#### [Action item]
The listing below is to be written out word for word, minus its images.

#### [Source material]
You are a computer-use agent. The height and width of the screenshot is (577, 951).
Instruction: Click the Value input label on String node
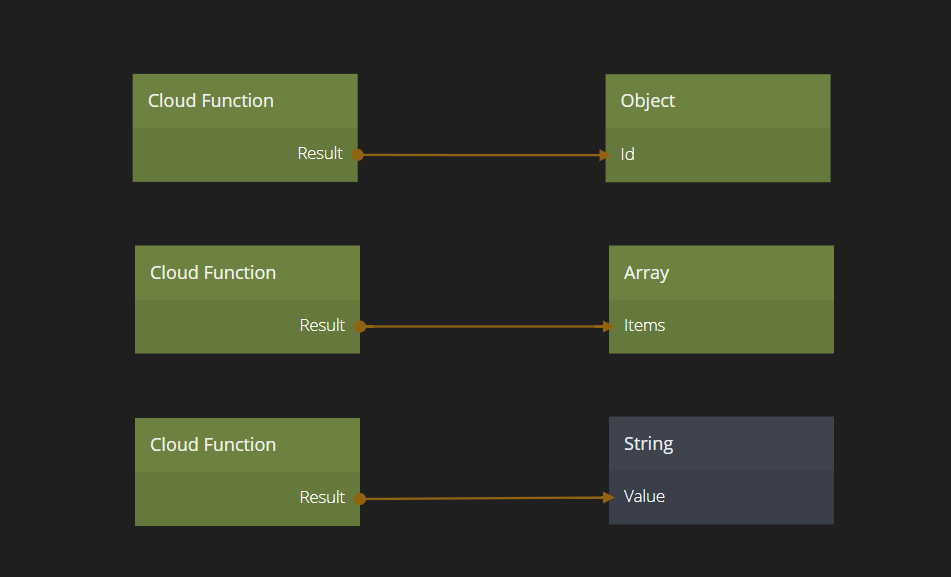pyautogui.click(x=645, y=497)
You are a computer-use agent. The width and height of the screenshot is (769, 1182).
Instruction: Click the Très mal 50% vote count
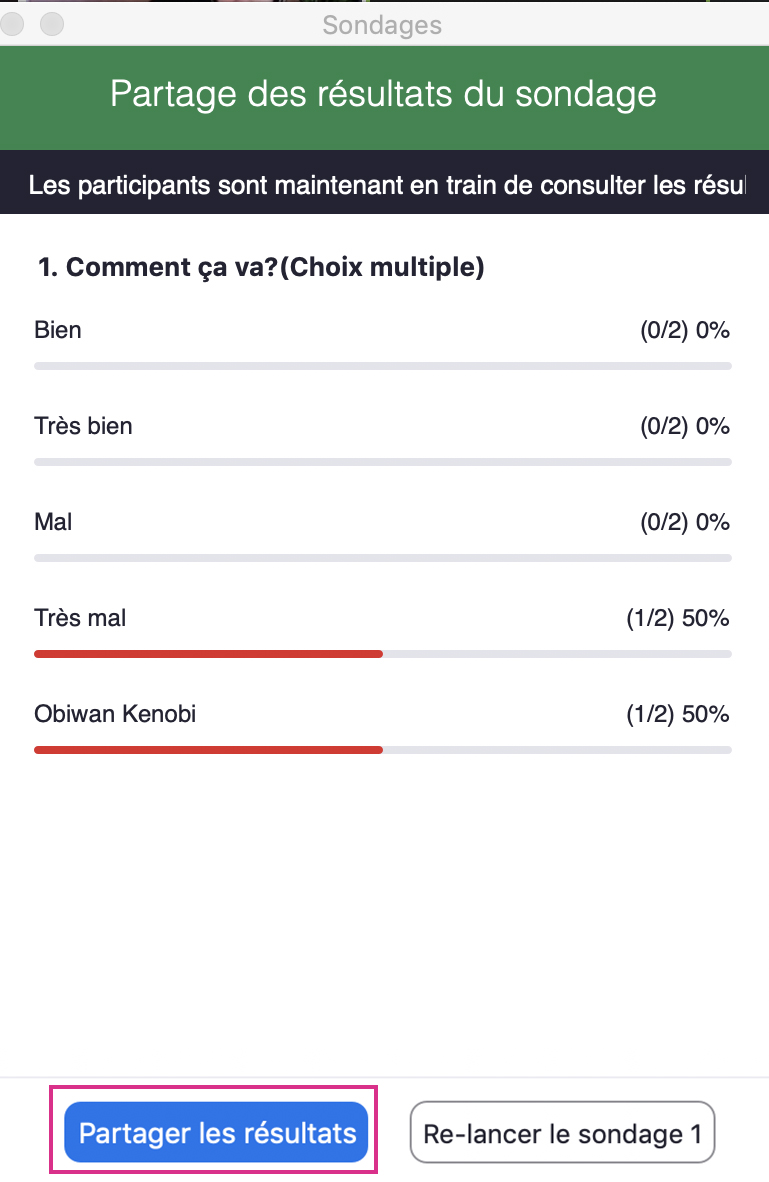point(677,618)
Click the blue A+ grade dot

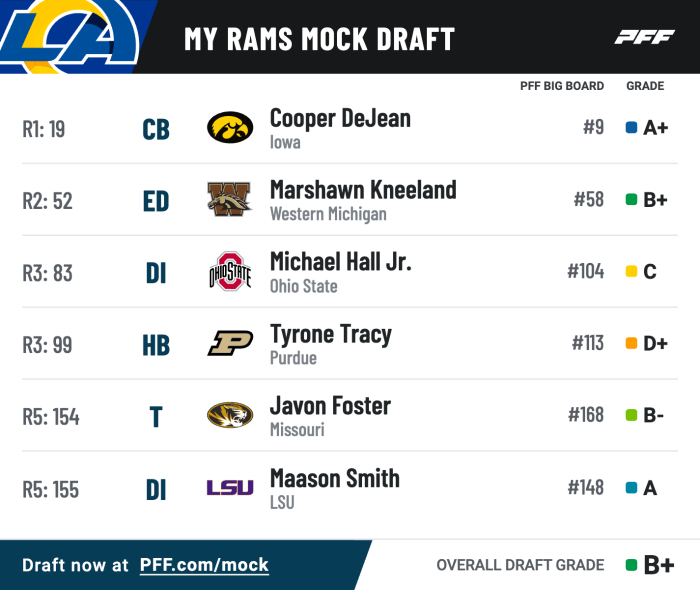coord(631,128)
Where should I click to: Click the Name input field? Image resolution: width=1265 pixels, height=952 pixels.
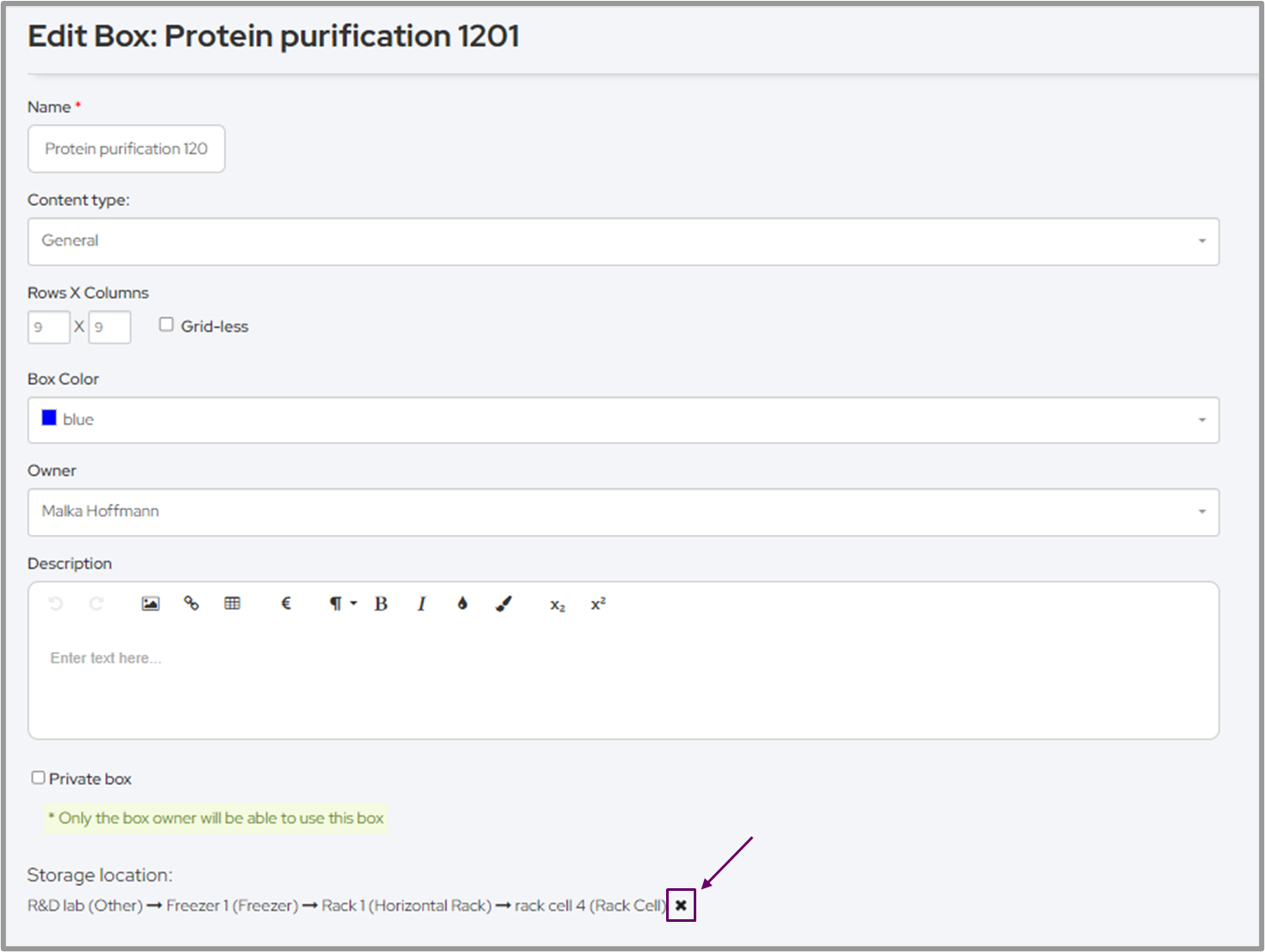[127, 149]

#### [The completed task]
You are a computer-use agent. The height and width of the screenshot is (577, 951).
Instruction: Click the Value input label on String node
pyautogui.click(x=645, y=497)
You are a computer-use agent. The width and height of the screenshot is (769, 1182).
Instruction: Click the Très mal 50% vote count
point(677,618)
Click the blue A+ grade dot

coord(631,128)
Where should I click to: Click the Name input field? Image resolution: width=1265 pixels, height=952 pixels.
[127, 149]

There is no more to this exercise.